何かをする時、失敗してはいけないと思う。誰かに恥ずかしくないようにしなくては、と思う。表現をする時に、習っていないから、できないと思う。理由なく、好きなことを優先してはいけないと思う。

もし、それらの蓋をそっと取る機会があったら…もしかしたら、何かが変わるかもしれない。

本当に本当に僭越ながら、今回鹿児島でたくさんの方とガラスペン画教室で関わる中で、そんな「蓋を取る役割」が出来たかもしれないと思う瞬間があった。

不思議なことに、どんなに真似をして描いても同じ絵は一つもなく、その人の個性やその日の状態が滲み出てくるガラスペン画。それはお世辞ではなく、どの1枚にもいいところが宿っている。

わざわざ遠くから足を運んでくださった方、学校で人との関係が上手くいかなくなって心がちょっと硬くなってしまったけれども少しつづ素敵な絵を描いてくれた方、2度もドクターヘリで搬送される大病をされて家に引きこもりがちになっていた方。

色々なことに興味があって「行動」するたびに表現の引き出しが無限大に増えている方、2度目の参加でもうすでに「心を解き放つ」ことがわかっていてどんどんユニークな絵を描いて行く方…
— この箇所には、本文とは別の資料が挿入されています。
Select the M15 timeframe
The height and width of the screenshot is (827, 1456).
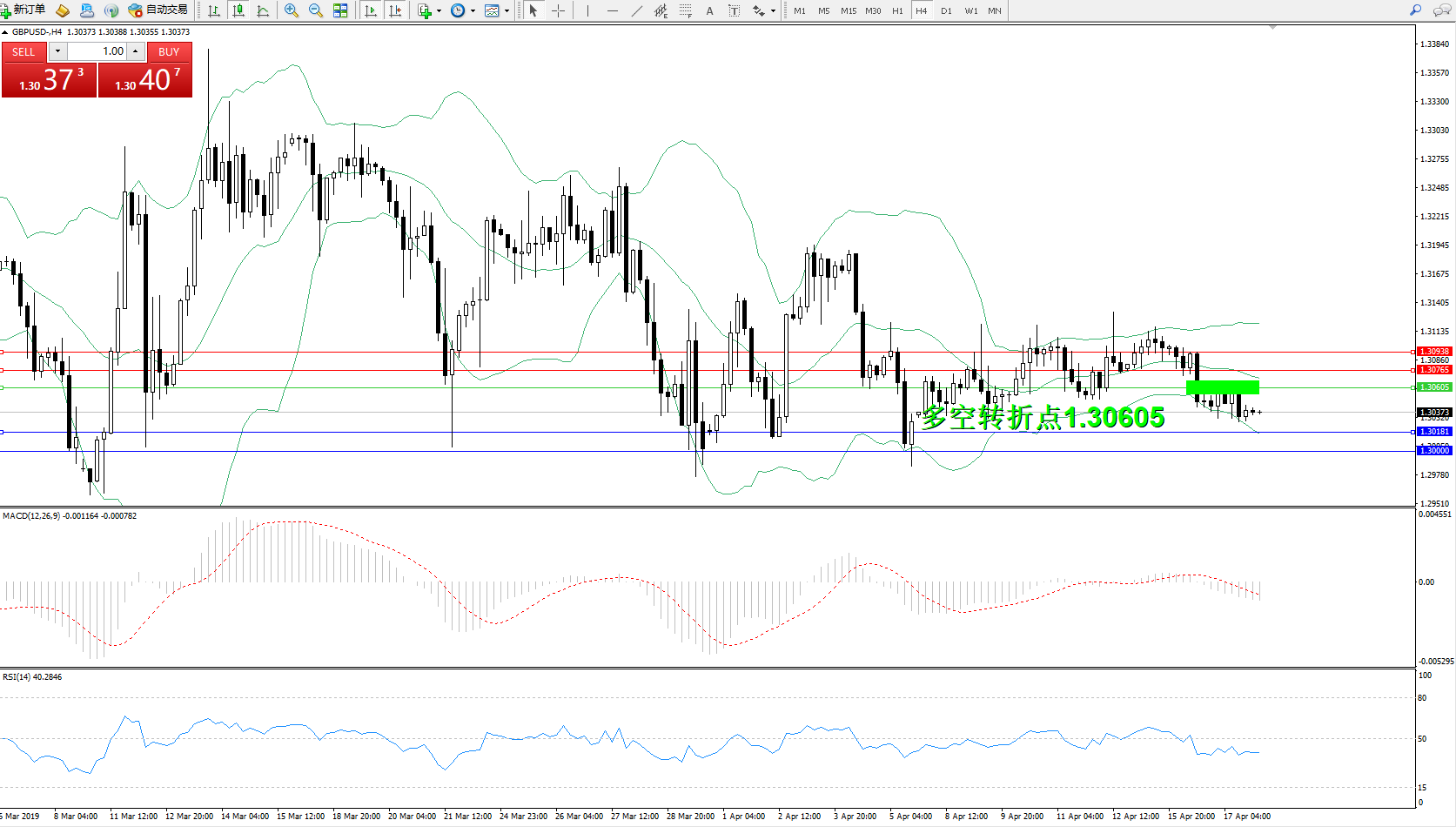[848, 10]
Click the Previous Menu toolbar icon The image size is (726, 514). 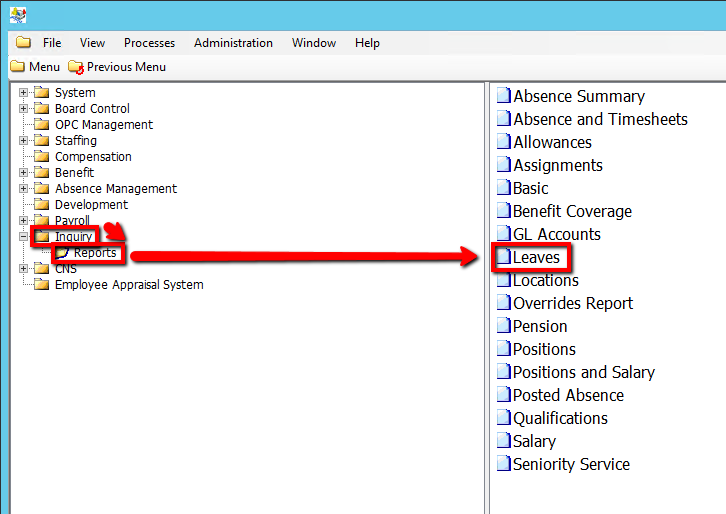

たくさんの方にご参加いただけて、本当に私の方が楽しく、幸せに勉強させていただきました。

宮城景花 ガラスペン画教室 鹿児島出張講座

宮城景花 ガラスペン画教室 鹿児島出張講座

宮城景花 ガラスペン画教室 鹿児島出張講座

宮城景花 ガラスペン画教室 鹿児島出張講座

宮城景花 ガラスペン画教室 鹿児島出張講座

また、お会いできるように私も精進したいと思います!本当にありがとうございました。